### Prompt
Please recast the part of the rows that opens with the line containing "Tap the Power" and closes with the line containing "Click the Motors" as a numbered list, leaving out blank lines.

### Stored data
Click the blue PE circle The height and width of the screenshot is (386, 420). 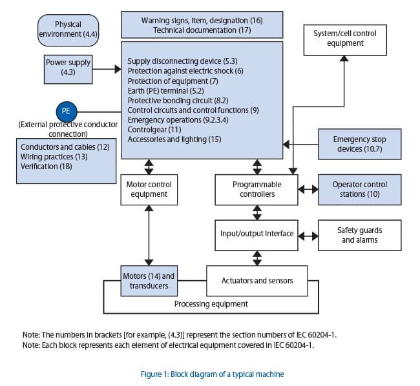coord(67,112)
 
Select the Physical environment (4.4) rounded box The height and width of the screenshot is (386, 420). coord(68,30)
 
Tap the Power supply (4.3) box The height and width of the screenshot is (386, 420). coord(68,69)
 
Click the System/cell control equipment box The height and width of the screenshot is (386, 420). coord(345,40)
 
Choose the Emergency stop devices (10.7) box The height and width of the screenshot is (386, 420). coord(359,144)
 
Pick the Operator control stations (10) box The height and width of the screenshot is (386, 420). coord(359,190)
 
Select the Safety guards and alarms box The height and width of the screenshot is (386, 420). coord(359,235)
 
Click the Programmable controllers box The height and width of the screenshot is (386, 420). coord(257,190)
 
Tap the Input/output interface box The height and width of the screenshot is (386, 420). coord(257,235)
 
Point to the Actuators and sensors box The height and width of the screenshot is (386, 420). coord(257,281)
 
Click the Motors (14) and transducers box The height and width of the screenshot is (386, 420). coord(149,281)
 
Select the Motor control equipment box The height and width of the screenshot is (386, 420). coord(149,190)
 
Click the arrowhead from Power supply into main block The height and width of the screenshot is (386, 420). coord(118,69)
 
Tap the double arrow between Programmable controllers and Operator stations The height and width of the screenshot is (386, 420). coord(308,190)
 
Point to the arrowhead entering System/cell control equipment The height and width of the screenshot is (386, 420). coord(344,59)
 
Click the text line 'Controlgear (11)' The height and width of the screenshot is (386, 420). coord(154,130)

### Solved exercise
1. Tap the Power supply (4.3) box The height and width of the screenshot is (386, 420). coord(68,69)
2. Click the System/cell control equipment box The height and width of the screenshot is (386, 420). coord(345,40)
3. Choose the Emergency stop devices (10.7) box The height and width of the screenshot is (386, 420). coord(359,144)
4. Pick the Operator control stations (10) box The height and width of the screenshot is (386, 420). coord(359,190)
5. Select the Safety guards and alarms box The height and width of the screenshot is (386, 420). coord(359,235)
6. Click the Programmable controllers box The height and width of the screenshot is (386, 420). coord(257,190)
7. Tap the Input/output interface box The height and width of the screenshot is (386, 420). coord(257,235)
8. Point to the Actuators and sensors box The height and width of the screenshot is (386, 420). coord(257,281)
9. Click the Motors (14) and transducers box The height and width of the screenshot is (386, 420). coord(149,281)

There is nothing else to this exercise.